The researchers from Saint Mary's Hospital for Women and Children in Manchester, UK, in a study conducted on otherwise healthy teen girls that they have a reduced amount of the vitamin.

The researchers have also noted that white girls had significantly higher levels of Vitamin D when compared with the non-white counterparts. The study has also suggested that the reason for this would be due to the ‘reduced sunshine exposure’, rather than diet. Dr. M. Zulf Mughal and colleagues have also cautioned that, “Vitamin D deficiency during childhood and adolescence might impair the acquisition of peak bone mass at the end of skeletal growth and maturation, thereby increasing the risk of osteoporotic fractures later in life.”

In their study that they and reported in the Archives of Disease in Childhood, Dr Mughal and his team conducted their study by measuring Vitamin D levels in 14 white and 37 non-whites, 14-16-year-old who were attending an inner city multi-ethnic girls' school in the UK. They found in their study that on an average 73% of the girls was vitamin D deficient with around 17% severely deficient. The researchers also found that the average vitamin D levels were, however, higher in white girls than in non-white girls.

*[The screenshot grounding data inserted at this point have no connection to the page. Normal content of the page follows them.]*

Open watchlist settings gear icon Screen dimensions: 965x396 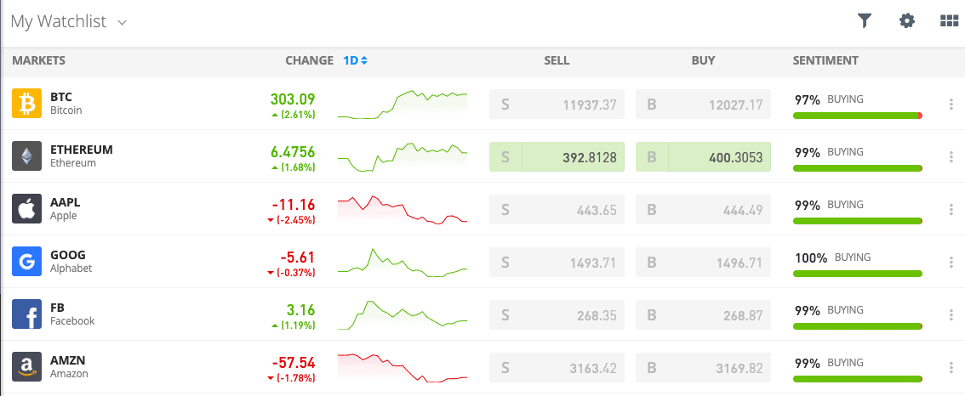point(906,21)
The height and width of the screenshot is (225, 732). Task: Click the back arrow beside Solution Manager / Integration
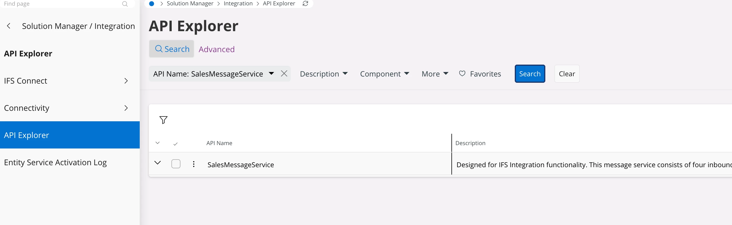click(9, 26)
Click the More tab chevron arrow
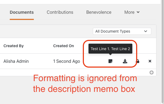The image size is (164, 104). 138,12
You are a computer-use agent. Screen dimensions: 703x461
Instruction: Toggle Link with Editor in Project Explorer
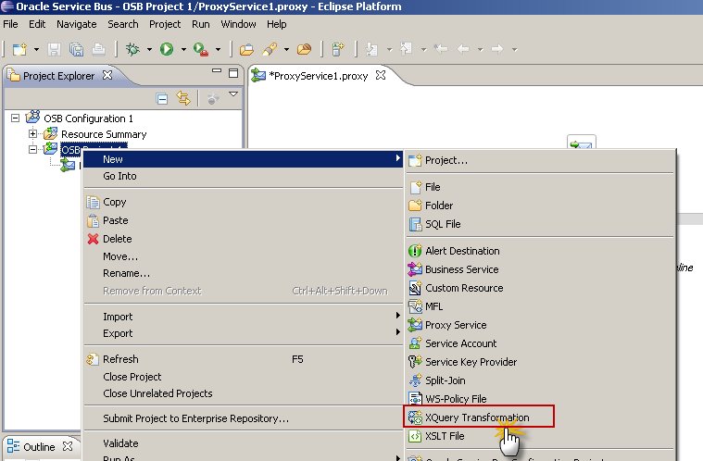coord(183,98)
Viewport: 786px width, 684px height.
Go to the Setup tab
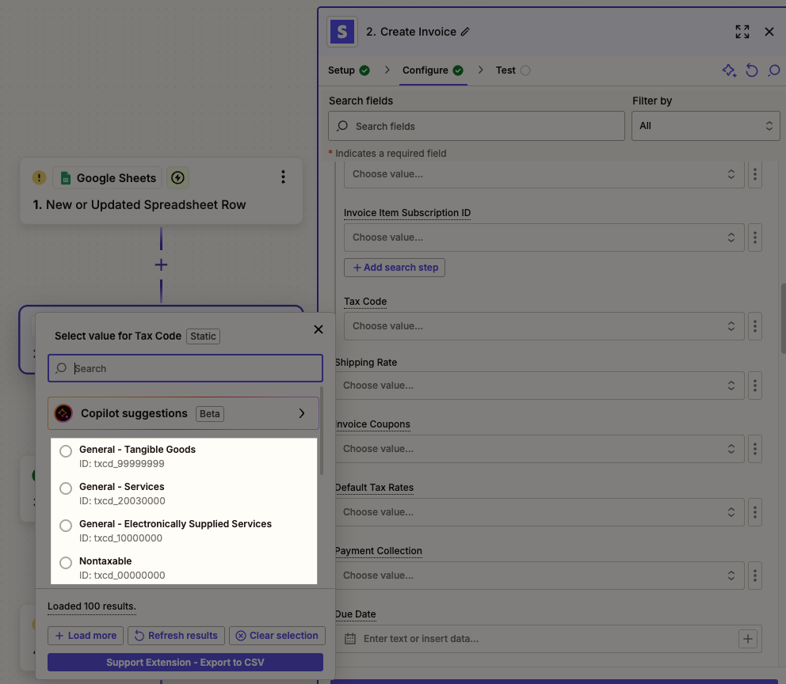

The researchers explained that they had then linked the deficiency of vitamins to the estimated duration of exposure to daily sunlight and also to the percentage of body surface area that was exposed. They stated that they did not take into consideration the amount of dietary intake of vitamins. The researcher team said, “This is in keeping with the fact that the main source of vitamin D is that produced by the action of acting on 7-dehydrocholesterol in skin, with only a small amounts obtained from dietary sources.”

The researchers further mentioned that there would be a possibility of the religious and cultural beliefs, like the wearing of concealing clothing and restriction of outdoor activities might also have a role in the difference in vitamin levels, as mentioned in the previous studies conducted on ‘Saudi Arabian adolescents’.

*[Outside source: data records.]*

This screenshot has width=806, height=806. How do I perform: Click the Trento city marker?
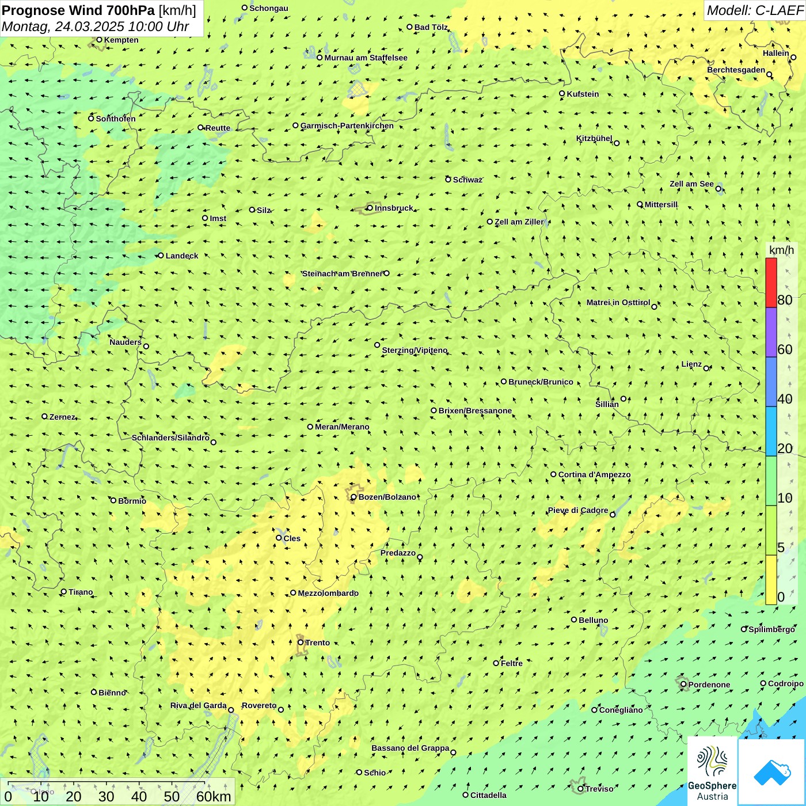pos(301,642)
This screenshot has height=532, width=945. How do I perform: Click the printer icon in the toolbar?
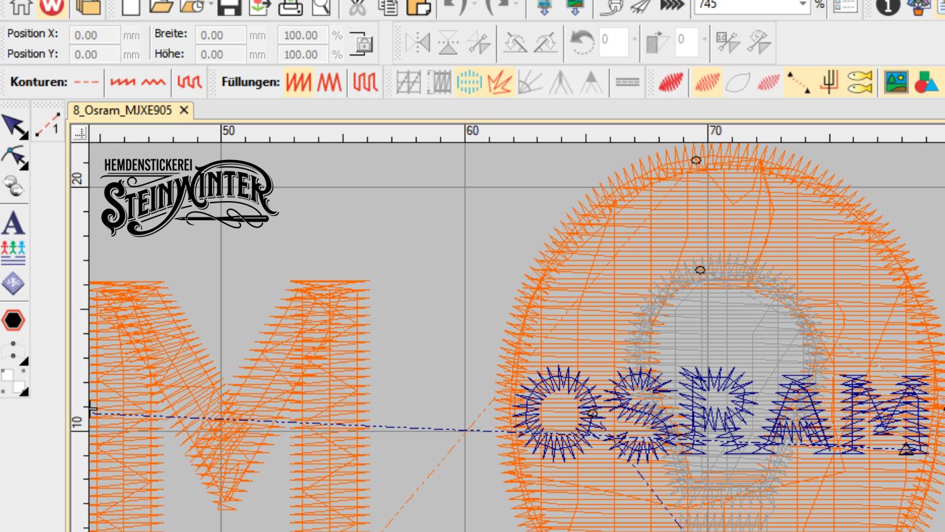coord(291,7)
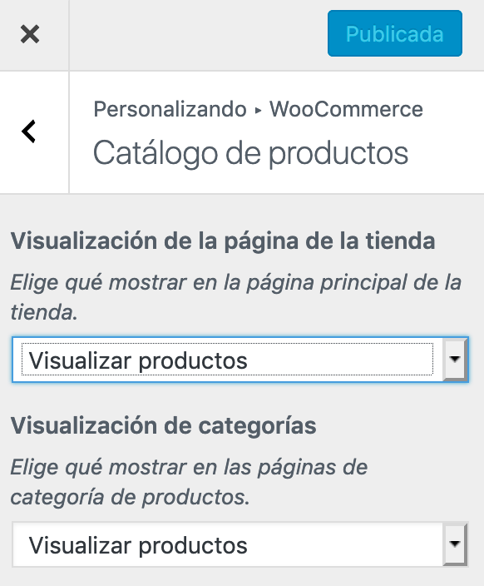The width and height of the screenshot is (484, 586).
Task: Click the empty header area left of Publicada
Action: point(198,34)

Dr. N. J. Bishop, from the University of Sheffield, UK, had expressed his apprehension for problems that could arise if there was a failure to supply an essential nutrient during a period of rapid growth and development. Bishop had stressed on the importance of looking after the needs of older children and adolescents in cultures that avoid sunlight. He felt that maybe more exercise in the outdoors would help deal with this problem.